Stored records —
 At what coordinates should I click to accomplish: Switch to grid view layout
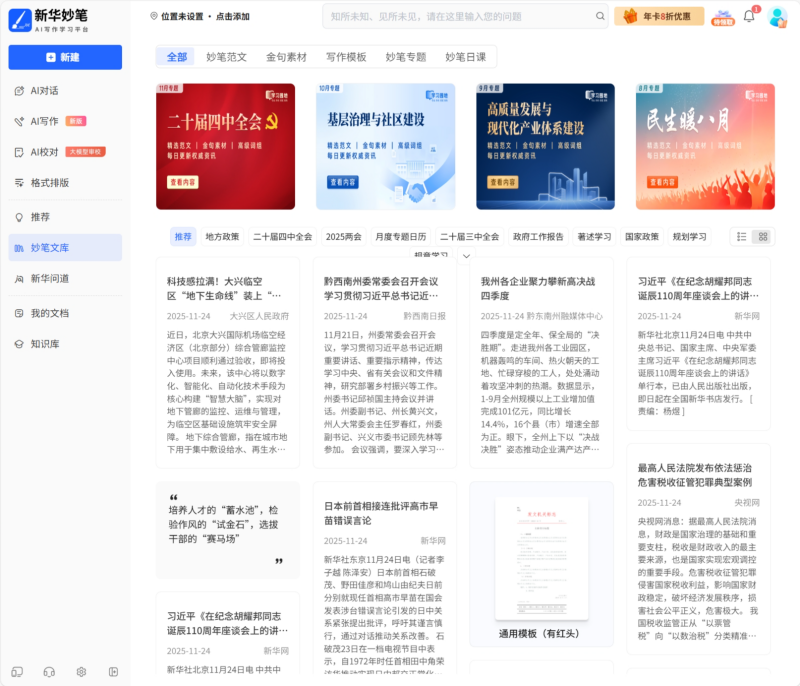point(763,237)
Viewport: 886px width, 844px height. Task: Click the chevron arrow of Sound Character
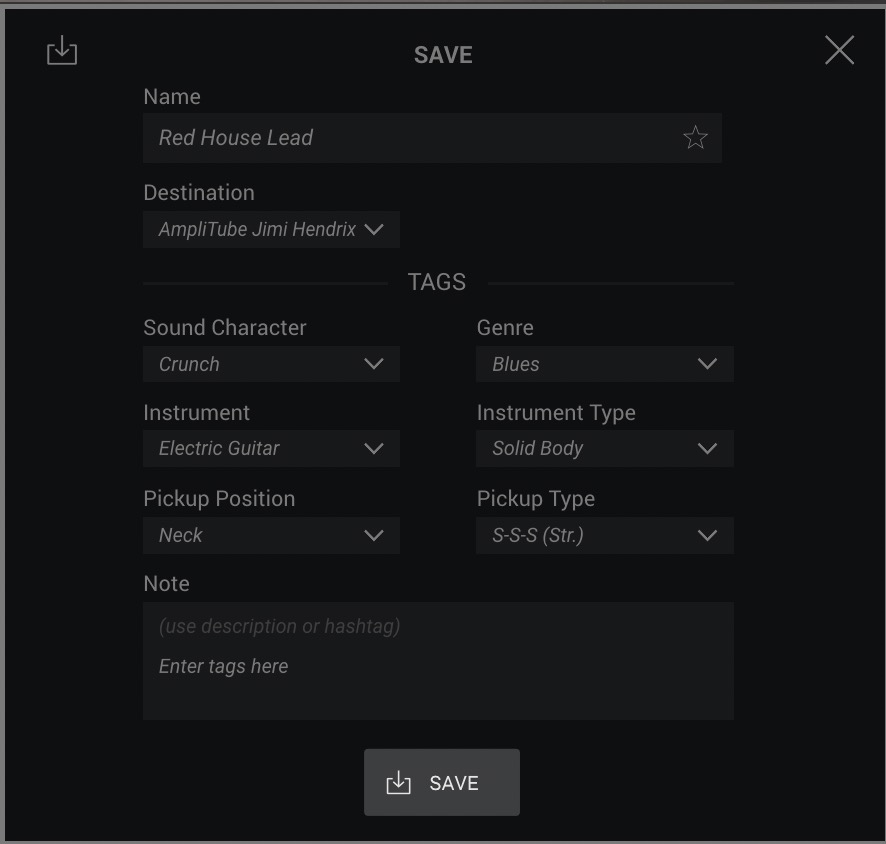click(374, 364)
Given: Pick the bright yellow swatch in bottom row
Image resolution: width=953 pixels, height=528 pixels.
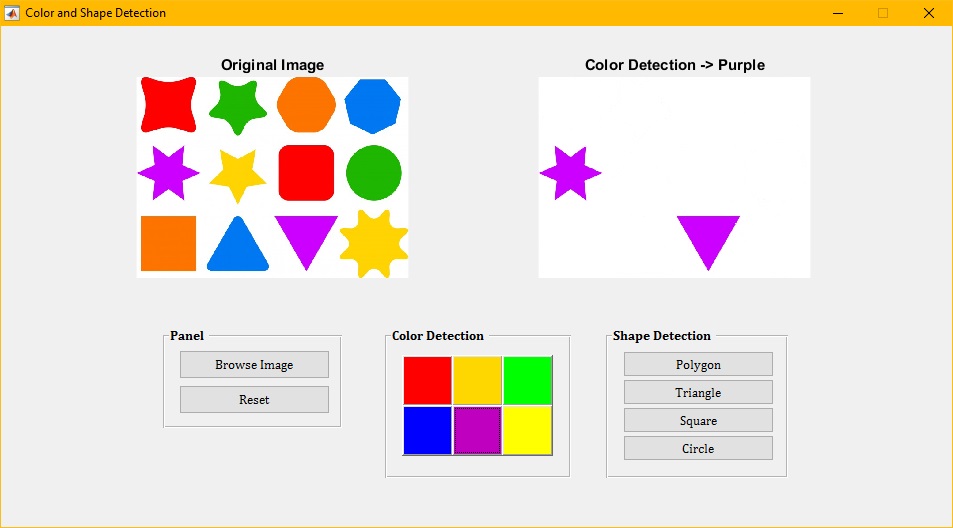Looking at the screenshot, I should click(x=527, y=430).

Required work —
Apart from the pictures, return every entry above exactly as given.

Exercise answer —
 At what coordinates should I click to accomplish: Switch to grid view layout
point(763,237)
Viewport: 886px width, 844px height. Task: Click the chevron arrow of Sound Character
click(374, 364)
Given: Pick the bright yellow swatch in bottom row
Image resolution: width=953 pixels, height=528 pixels.
Looking at the screenshot, I should click(x=527, y=430).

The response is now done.